Dans les années 1950, juste avant les indépendances, le monde en perdition n’était pas l’Afrique, mais l’Asie qui paraissait alors condamnée par de terrifiantes famines et de sanglants conflits : guerre civile chinoise, guerres de Corée, guerres d’Indochine et guerres indo-pakistanaises. En comparaison, durant la décennie 1950-1960, les habitants de l’Afrique mangeaient à leur faim, étaient gratuitement soignés et pouvaient se déplacer le long de routes ou de pistes entretenues sans risquer de se faire attaquer et rançonner.
Ce temps lointain était celui des colonies, époque dont il est impossible de parler d’une manière objective et au sujet de laquelle il est obligatoire de dire que ce fut l’enfer sur terre…
Or, soixante-dix ans plus tard, le contraste est saisissant avec des dizaines de milliers de migrants qui se livrent au bon vouloir de gangs qui les lancent dans de mortelles traversées en direction de la « terre promise » européenne. Les crises alimentaires sont permanentes, les infrastructures de santé ont disparu, l’insécurité est généralisée et la pauvreté atteint des niveaux sidérants. Quotidiennement, les journaux et les divers organes d’information font état de famines, d’épidémies, de massacres qui montrent que le continent africain s’enfonce chaque jour un peu plus dans un néant dans lequel surnagent quelques îlots pétroliers.

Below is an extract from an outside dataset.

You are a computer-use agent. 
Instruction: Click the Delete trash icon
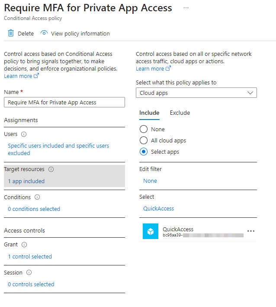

Que s’est-il donc passé pour que, malgré ses immenses richesses naturelles et en dépit des océans d’aides aveuglément déversées par les pays dits riches, l’Afrique connaisse un tel naufrage, ne parvenant même plus à nourrir sa population ?
Et que l’on ne vienne pas nous parler des aléas climatiques car le continent possède certaines des terres les plus fertiles de la planète sur lesquelles jusqu’à trois récoltes annuelles sont possibles. De plus, l’agriculture africaine n’est pas paralysée par un long hiver, par un tapis neigeux ou par les glaces. Avec ses de 9.000.000 km2, le Sahara représente certes environ 25% de la superficie du continent, mais proportionnellement moins que la toundra eurasienne ou nord-américaine où l’on ne parle pourtant pas de malédiction.

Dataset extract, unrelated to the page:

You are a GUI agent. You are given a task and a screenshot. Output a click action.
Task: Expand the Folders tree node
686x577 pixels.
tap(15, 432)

Le problème est que le continent africain s’auto-suicide avec sa démographie, car, chaque année, l’écart se creuse entre le nombre de bouches à nourrir et les productions alimentaires. La catastrophe est donc programmée. Un exemple : au Sahel, les 10 à 20 millions d’habitants d’avant la colonisation sont aujourd’hui 180 millions. Voilà qui explique pourquoi la subtile alchimie de ce fragile milieu de 3 millions de km2 a été détruite. Au même moment, les 40 millions de Sibériens sont à l’aise sur plus de 13 millions de km2 d’une nature hostile.
La réalité est que les Africains n’étant pas des Européens pauvres à la peau noire, parce que le corps social africain n’est pas celui de l’Europe, ou celui de l’Asie, nos modèles politiques n’y ont pas réussi.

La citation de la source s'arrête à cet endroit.